**AIM OF THE TASK:** Your answer should hold the data exactly as given, minus any picture.

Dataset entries
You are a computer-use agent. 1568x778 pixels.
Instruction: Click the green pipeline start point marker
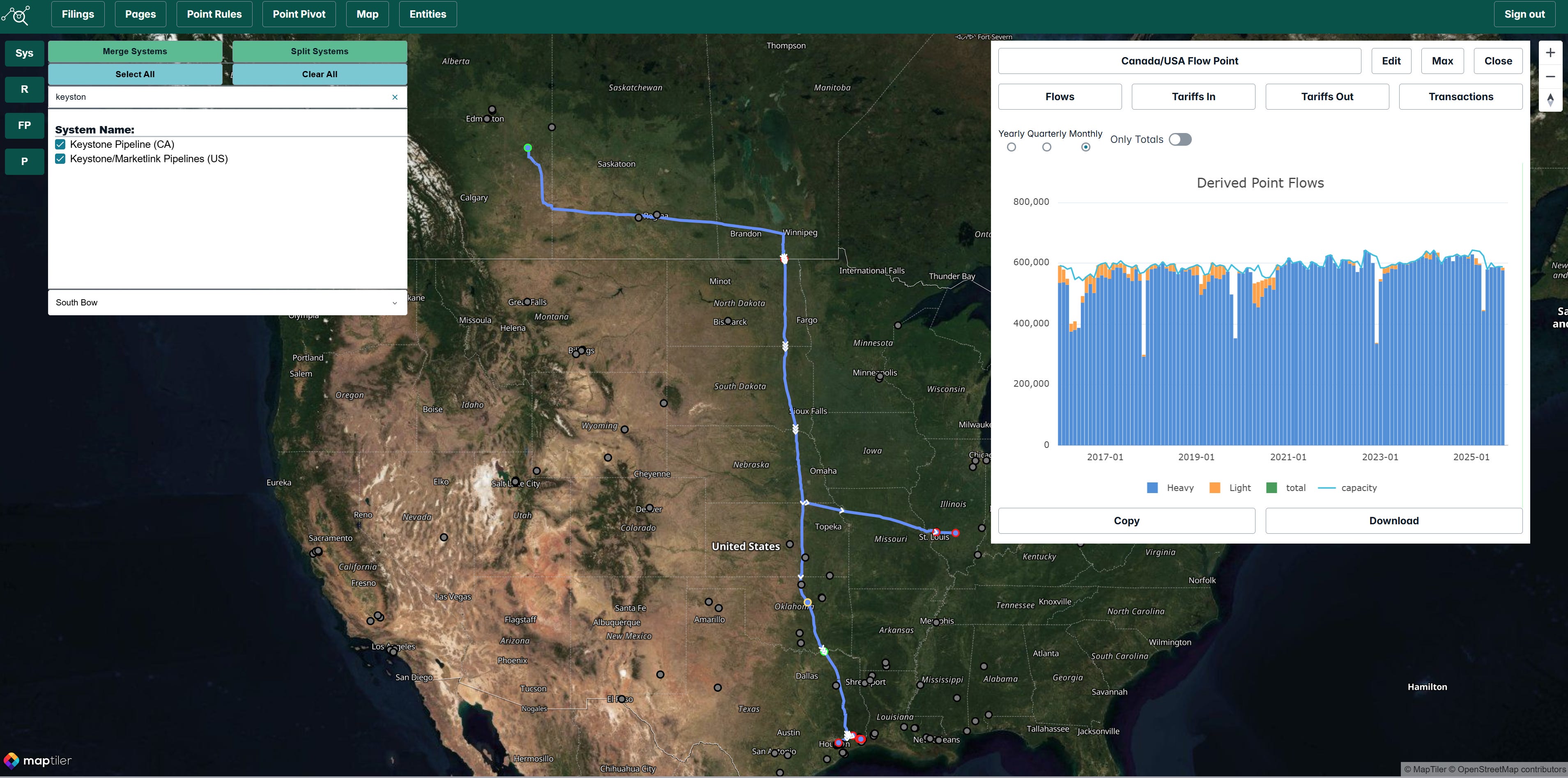(528, 148)
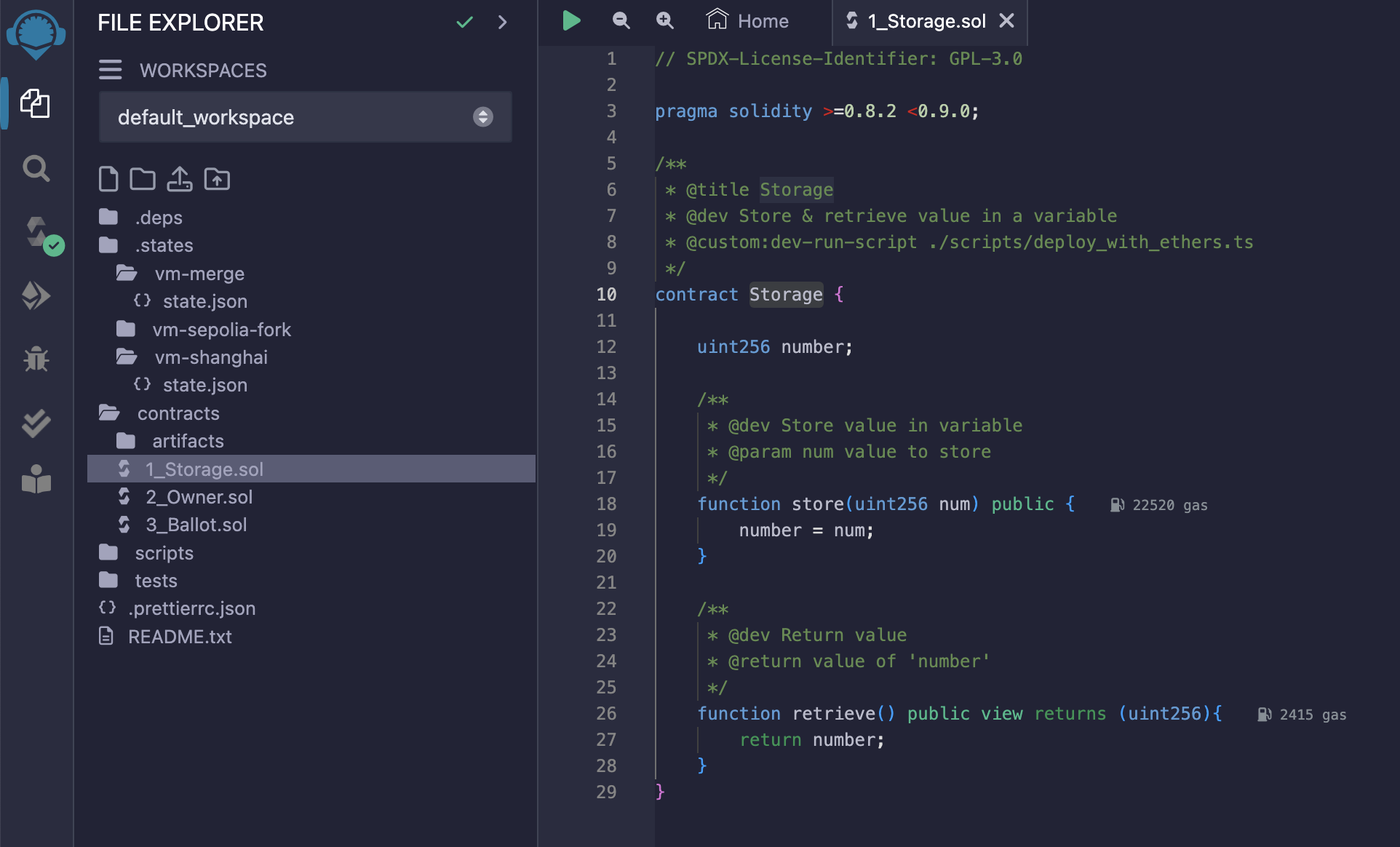Run script with green play button
This screenshot has width=1400, height=847.
point(571,21)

**SOLUTION TO THE EXERCISE:**
You are a computer-use agent. 1568x778 pixels.
Instruction: Click the green pipeline start point marker
(528, 148)
Run script with green play button
This screenshot has width=1400, height=847.
point(571,21)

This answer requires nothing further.